*** Opening Records provided ***
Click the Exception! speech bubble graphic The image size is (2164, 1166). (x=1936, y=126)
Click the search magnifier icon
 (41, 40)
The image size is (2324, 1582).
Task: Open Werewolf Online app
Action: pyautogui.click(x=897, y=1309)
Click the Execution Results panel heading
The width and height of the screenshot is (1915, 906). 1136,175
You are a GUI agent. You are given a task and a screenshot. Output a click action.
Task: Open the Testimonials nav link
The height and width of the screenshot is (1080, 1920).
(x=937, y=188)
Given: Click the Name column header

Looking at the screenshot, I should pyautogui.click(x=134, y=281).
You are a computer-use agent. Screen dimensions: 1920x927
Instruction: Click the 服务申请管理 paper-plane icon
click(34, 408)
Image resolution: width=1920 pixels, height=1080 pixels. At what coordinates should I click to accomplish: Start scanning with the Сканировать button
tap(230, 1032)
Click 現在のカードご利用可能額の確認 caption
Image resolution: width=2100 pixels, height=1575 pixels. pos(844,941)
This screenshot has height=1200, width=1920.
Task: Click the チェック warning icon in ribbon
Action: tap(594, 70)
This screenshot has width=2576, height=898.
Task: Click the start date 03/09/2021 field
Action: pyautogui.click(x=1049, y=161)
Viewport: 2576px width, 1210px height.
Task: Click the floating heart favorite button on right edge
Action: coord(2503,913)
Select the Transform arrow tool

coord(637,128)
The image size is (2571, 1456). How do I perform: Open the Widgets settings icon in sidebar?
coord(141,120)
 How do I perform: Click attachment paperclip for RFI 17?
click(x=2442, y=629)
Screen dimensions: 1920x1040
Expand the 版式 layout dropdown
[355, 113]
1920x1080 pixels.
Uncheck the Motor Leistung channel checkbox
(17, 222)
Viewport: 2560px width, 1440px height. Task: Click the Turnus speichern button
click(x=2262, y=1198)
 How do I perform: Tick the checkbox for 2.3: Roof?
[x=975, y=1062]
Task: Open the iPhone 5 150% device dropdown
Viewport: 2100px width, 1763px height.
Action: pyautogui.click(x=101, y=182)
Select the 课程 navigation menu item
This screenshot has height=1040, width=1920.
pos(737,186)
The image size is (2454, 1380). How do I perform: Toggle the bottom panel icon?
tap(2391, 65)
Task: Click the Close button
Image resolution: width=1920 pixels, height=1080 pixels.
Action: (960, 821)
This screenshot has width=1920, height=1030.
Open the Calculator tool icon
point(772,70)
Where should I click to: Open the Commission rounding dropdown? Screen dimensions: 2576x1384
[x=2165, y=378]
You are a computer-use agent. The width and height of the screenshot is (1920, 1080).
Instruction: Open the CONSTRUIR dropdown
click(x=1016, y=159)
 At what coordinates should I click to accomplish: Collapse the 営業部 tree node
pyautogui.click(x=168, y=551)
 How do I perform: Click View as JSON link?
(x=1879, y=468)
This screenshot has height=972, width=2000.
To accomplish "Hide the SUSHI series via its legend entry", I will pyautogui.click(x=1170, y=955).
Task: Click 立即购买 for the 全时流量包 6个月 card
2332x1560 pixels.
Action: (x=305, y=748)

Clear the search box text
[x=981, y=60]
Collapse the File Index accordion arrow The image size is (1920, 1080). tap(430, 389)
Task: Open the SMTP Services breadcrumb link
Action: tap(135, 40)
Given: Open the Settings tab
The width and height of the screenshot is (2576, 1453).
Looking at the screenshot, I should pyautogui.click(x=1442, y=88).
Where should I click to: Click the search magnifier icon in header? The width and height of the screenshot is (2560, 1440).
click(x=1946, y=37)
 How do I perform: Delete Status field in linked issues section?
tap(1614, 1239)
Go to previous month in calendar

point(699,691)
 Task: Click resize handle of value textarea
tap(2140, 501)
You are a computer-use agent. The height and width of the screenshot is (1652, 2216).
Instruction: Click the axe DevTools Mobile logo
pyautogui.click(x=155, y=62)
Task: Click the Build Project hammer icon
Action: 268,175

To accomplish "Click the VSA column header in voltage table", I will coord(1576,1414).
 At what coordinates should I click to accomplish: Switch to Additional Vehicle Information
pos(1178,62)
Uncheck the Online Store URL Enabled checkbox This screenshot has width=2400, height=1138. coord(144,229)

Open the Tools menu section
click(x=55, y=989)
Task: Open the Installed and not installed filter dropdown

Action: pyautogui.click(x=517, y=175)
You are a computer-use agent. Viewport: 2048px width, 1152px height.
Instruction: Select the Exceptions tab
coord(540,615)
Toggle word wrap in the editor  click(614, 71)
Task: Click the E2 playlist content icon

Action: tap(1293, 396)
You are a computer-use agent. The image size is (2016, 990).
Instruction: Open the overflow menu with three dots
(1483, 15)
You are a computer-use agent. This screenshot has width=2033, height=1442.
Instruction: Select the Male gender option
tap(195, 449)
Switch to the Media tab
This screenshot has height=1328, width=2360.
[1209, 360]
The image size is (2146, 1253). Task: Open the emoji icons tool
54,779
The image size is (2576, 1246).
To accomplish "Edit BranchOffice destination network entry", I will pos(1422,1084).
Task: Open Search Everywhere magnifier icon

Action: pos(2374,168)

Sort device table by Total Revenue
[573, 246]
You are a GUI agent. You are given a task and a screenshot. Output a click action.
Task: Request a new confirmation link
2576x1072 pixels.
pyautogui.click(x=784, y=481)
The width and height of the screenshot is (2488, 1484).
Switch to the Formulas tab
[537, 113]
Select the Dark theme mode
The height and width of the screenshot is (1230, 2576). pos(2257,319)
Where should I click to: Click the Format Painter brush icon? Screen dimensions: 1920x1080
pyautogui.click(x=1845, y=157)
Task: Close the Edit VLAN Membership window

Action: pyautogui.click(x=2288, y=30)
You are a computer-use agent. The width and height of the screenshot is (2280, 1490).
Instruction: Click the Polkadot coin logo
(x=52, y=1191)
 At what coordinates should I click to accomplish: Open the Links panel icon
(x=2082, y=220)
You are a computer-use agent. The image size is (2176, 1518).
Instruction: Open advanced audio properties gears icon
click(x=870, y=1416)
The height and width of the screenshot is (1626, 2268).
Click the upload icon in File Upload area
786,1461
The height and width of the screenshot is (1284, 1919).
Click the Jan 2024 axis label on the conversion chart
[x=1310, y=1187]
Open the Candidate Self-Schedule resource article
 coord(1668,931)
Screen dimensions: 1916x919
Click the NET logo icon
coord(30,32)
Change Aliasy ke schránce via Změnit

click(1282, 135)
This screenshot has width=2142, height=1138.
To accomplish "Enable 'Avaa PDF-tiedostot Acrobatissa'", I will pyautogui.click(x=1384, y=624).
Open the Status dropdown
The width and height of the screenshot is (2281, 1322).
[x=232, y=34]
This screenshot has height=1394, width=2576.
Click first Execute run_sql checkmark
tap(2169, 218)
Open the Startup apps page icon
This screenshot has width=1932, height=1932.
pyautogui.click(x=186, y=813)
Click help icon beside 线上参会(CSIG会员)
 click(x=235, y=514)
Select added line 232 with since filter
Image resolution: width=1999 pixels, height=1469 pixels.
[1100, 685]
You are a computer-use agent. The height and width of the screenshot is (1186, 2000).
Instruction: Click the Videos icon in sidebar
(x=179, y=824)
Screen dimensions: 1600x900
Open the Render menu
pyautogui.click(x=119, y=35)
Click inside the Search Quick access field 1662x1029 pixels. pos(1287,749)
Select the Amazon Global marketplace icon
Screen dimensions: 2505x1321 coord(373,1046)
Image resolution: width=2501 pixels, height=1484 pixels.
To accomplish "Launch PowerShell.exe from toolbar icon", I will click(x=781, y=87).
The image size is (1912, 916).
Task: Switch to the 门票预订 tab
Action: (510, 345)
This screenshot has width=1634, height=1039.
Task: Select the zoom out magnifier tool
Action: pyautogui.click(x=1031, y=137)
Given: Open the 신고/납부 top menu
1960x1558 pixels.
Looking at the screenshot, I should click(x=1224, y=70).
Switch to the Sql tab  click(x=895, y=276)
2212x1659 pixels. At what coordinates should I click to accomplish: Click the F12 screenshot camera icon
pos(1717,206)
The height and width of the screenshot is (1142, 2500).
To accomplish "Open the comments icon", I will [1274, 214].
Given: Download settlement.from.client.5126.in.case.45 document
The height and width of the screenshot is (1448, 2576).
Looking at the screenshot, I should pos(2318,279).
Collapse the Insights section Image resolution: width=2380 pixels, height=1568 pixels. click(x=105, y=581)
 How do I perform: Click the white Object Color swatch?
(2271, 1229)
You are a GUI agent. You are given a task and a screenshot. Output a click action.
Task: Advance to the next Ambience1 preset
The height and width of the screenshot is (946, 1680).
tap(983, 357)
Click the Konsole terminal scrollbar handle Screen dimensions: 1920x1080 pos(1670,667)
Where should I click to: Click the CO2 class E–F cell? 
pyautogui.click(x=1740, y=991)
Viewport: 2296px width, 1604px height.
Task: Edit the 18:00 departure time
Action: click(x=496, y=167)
*** Closing Records provided ***
▶ [Directions for this task]: Reproduce, word for word and in full, only the lines above that start at the line with "Image resolution: width=2501" and run through the line with "Given: Download settlement.from.client.5126.in.case.45", both ends included.

▶ [Expected answer]:
Image resolution: width=2501 pixels, height=1484 pixels.
To accomplish "Launch PowerShell.exe from toolbar icon", I will click(x=781, y=87).
The image size is (1912, 916).
Task: Switch to the 门票预订 tab
Action: (510, 345)
This screenshot has width=1634, height=1039.
Task: Select the zoom out magnifier tool
Action: pyautogui.click(x=1031, y=137)
Given: Open the 신고/납부 top menu
1960x1558 pixels.
Looking at the screenshot, I should click(x=1224, y=70).
Switch to the Sql tab  click(x=895, y=276)
2212x1659 pixels. At what coordinates should I click to accomplish: Click the F12 screenshot camera icon
pos(1717,206)
The height and width of the screenshot is (1142, 2500).
To accomplish "Open the comments icon", I will [1274, 214].
Given: Download settlement.from.client.5126.in.case.45 document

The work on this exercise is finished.